DECEMBER 23 — Below is an open letter from State Assemblyman for Canning and DAPSY chief Wong Kah Woh to the Youth and Sports Minister, Khairy Jamaluddin:

Dear Mr Minister,

I am shocked to learn that the decision of not extending National Diving Head Coach Yang Zhuling’s contract actually came from you.

You cited the “culture and environment of fear among some of our diving athletes” to be the main cause for the non-renewal and “the culture and environment had caused cases of rape, sexual harassment, violence, beatings, bullying and threats.”

The allegation is very serious and has criminal implications. You have confirmed that Yang Zhuliang was not “involved in those things” but why was he made the scapegoat in the alleged “culture and environment of fear”?

You have claimed that Zhuliang “had allowed them to spread uncontrollably” and that several warnings had been issued to him and another coach who was quite close to him. The said “other” coach, who is none other than Huang Qiang, was charged for rape in October. Are you trying to imply that Zhuliang was abetting the crime, in justifying his removal by the National Sports Institute (NSI) and the Amateur Swimming Union of Malaysia (ASUM). This is unfair to Zhuliang, whom you have confirmed as someone not involved in Huang Qiang’s case.

Zhuliang claims that he has never had the chance to meet with your goodself, NSI or ASUM on these matters. I am confident that you are aware of the fundamental principle of “the right to be heard” before passing judgment, in particularly a judgment not only affecting Zhuliang, but the future of Malaysian diving in general.

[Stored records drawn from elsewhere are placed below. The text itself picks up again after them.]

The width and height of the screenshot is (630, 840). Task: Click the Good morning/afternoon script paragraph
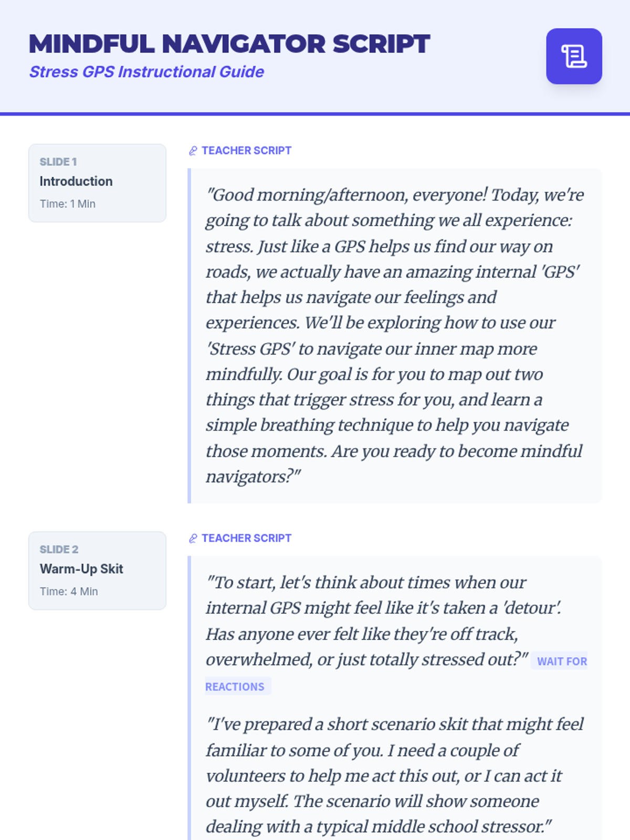pos(394,335)
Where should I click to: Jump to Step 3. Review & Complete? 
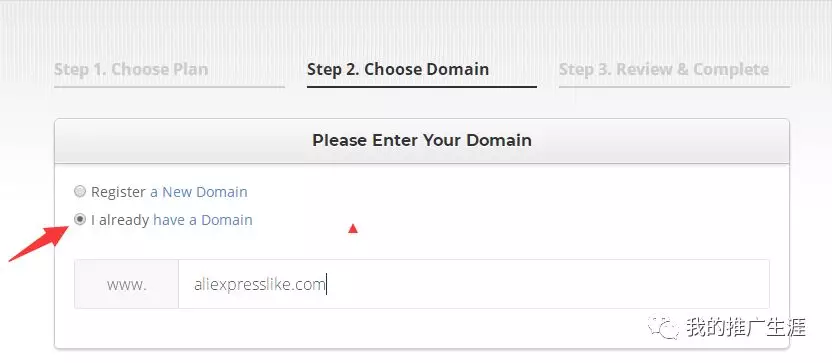pos(664,70)
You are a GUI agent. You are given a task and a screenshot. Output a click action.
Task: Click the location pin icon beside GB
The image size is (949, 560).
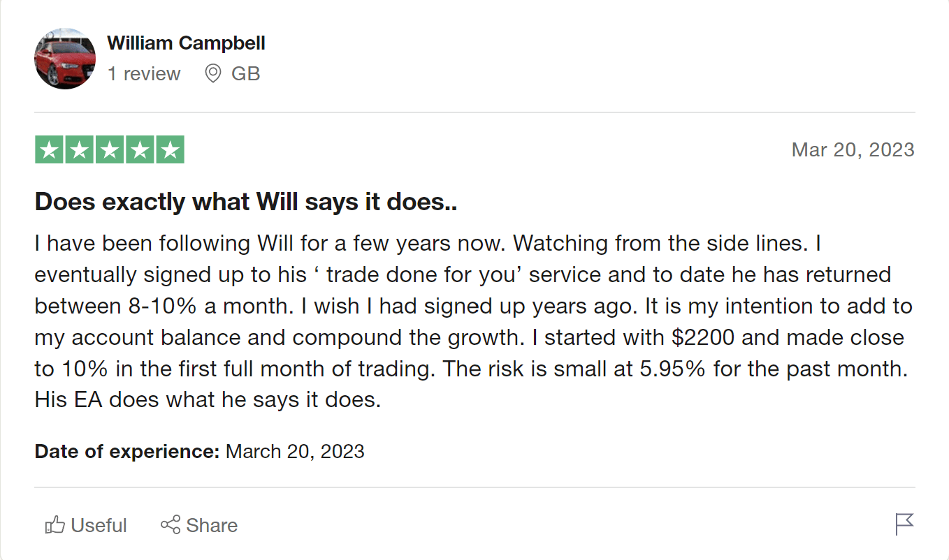(x=213, y=73)
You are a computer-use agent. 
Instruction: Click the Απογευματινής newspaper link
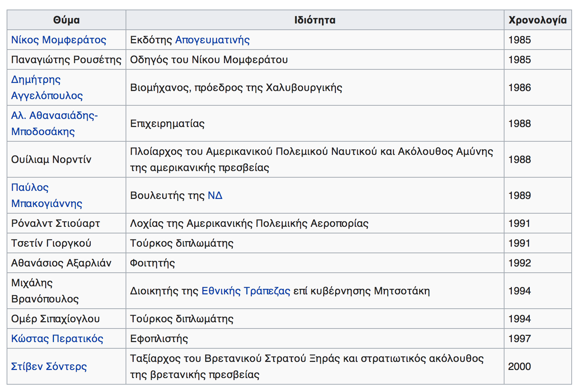pos(212,40)
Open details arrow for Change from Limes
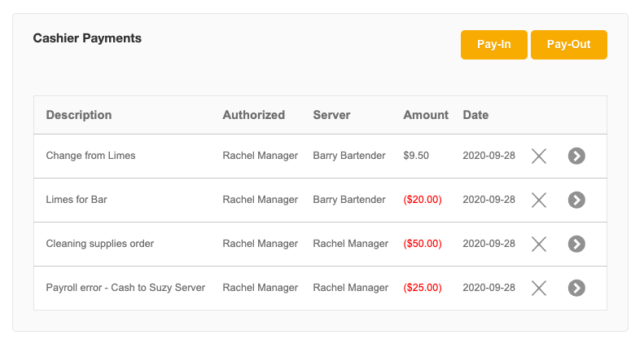The height and width of the screenshot is (344, 644). pyautogui.click(x=576, y=156)
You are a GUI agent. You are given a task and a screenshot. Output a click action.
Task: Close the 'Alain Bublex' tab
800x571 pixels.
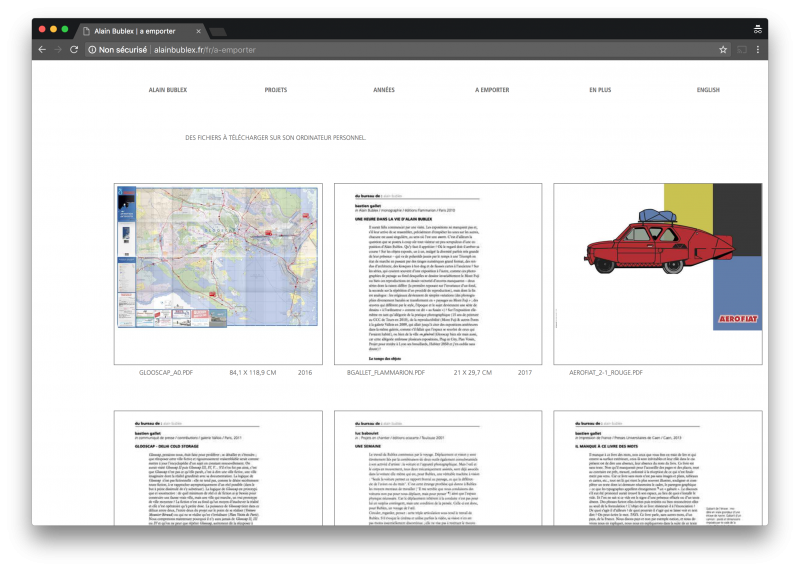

Huang Qiang’s case is not the first case of sexual assault in Malaysian sports. An athletics coach was charged for molest and sentenced to prison many years ago. I am in full agreement with you when you said that no gold medal is worth more than the safety of the national athletes. I would add that in fact, all stakeholders in sports at all levels, from the Ministry, NSI, sports associations, coaches and athletes are collectively responsible in deterring these cases from happening.

Hence the question arises: Would the removal of a single, albeit the Head Coach of the team, solve the issue and eliminate the alleged “culture and environment of fear”? Are there no officials at all from NSI and ASUM who should also be held responsible if indeed the athletes’ safety and welfare are not being protected in the current system?

Prior to your statement yesterday, it was said that Zhuliang’s coaching techniques were “old school” and he has failed to embrace sports science technology. The Chairman of the NSI, Datuk Seri Abdul Azim Mohd Zabidi has confirmed that this is the reason of Zhuliang’s removal.

So now, which statement is true? You said that that the new line of coaches have been asked to fully integrate sports science that were previously “not fully utilised”, which indicates and implicates your agreement with NSI’s allegation of Zhuliang adopting an “old school” coaching techniques. You are unwittingly departing from your “culture and environment of fear” theory.

Zhuliang’s contributions to the nation in taking our national diving team to great heights is something that needs no further elaboration. The results speak for itself. It is inevitable that some quarters may want to take credit or the limelight for this sport. It is our duty to ensure meritocracy is placed above all personal interest and individual preferences.

Zhuliang is either being made the scapegoat for the said alleged “culture and environment of fear”, or the alleged “culture and environment of fear” is being manipulated to justify NSI’s removal of Zhuliang to cover up the real reason — which is known only to a few persons.

We trust that you want Malaysia sports to do well and soar to greater heights, so do we. We are unequivocally in support of Malaysian sporting community.

Mr Minister, please make things clear and transparent.

* This is the personal opinion of the writer or publication and does not necessarily represent the views of Malay Mail.